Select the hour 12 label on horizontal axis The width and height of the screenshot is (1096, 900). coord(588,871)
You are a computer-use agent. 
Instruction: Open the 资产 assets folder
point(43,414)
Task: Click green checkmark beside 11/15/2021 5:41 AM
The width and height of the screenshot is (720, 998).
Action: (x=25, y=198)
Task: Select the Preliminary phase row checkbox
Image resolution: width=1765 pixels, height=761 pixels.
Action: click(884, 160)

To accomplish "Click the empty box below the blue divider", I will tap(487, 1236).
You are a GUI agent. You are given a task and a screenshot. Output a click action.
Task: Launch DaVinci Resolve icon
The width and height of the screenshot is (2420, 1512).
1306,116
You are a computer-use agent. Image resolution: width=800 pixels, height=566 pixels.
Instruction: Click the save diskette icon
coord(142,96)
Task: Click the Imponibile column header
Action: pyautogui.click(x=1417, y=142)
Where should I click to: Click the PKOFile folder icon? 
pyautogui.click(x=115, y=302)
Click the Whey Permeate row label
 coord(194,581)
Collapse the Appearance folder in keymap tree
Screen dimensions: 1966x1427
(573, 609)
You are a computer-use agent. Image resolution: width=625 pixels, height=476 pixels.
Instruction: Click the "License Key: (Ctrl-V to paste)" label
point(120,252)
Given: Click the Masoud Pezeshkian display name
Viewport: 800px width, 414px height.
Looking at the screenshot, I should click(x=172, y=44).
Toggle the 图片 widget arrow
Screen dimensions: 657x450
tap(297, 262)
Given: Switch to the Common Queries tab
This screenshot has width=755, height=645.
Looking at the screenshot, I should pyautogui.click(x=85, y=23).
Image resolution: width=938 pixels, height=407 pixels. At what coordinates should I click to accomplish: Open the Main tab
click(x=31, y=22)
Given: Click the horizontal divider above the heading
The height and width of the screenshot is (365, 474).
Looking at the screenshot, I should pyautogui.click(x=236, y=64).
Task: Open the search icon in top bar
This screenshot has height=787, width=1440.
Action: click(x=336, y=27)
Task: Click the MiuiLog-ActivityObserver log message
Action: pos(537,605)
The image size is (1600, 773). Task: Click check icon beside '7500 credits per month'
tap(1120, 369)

• **Your task**: Reproduce the data from the line containing "Collapse the Appearance folder in keymap tree" through the line containing "point(120,252)", raising every coordinate in the answers by 5 and leaving all other lines unchanged.

• **Final result**:
Collapse the Appearance folder in keymap tree
Screen dimensions: 1966x1427
(578, 614)
You are a computer-use agent. Image resolution: width=625 pixels, height=476 pixels.
Instruction: Click the "License Key: (Ctrl-V to paste)" label
point(125,257)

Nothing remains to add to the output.